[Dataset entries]
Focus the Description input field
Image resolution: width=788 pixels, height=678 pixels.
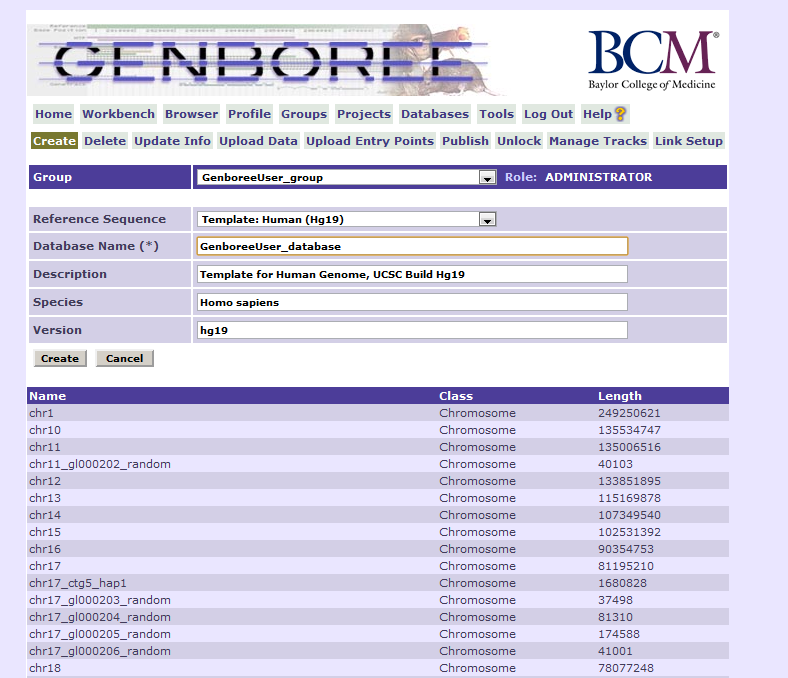point(412,274)
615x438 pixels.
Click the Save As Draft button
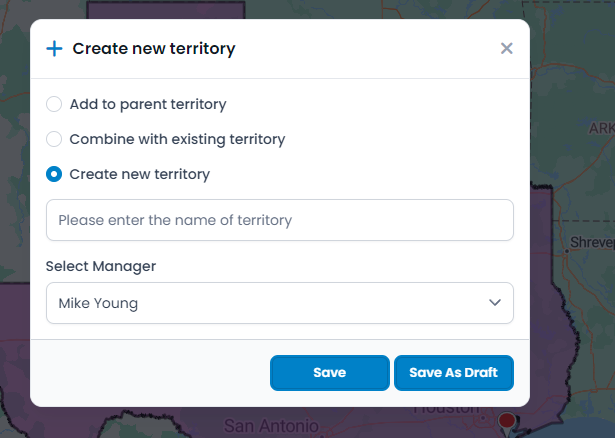click(454, 373)
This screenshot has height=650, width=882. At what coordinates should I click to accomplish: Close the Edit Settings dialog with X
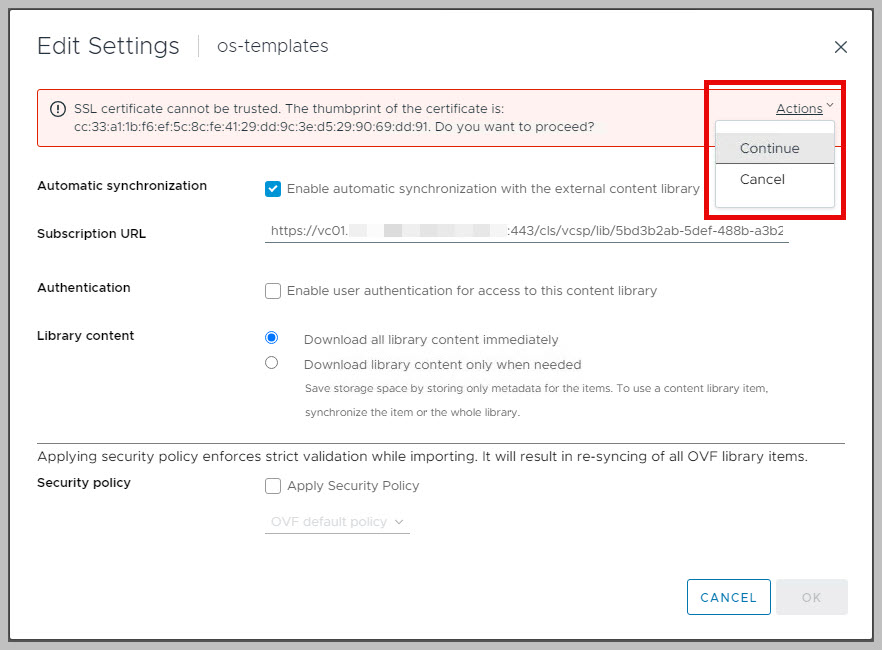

▸ **EXERCISE DESCRIPTION**: Omit all pictures and repeat the rest of the records verbatim.

▸ **EXERCISE RESULT**:
Focus the Description input field
Image resolution: width=788 pixels, height=678 pixels.
point(412,274)
615x438 pixels.
Click the Save As Draft button
click(454, 373)
This screenshot has height=650, width=882. At what coordinates should I click to accomplish: Close the Edit Settings dialog with X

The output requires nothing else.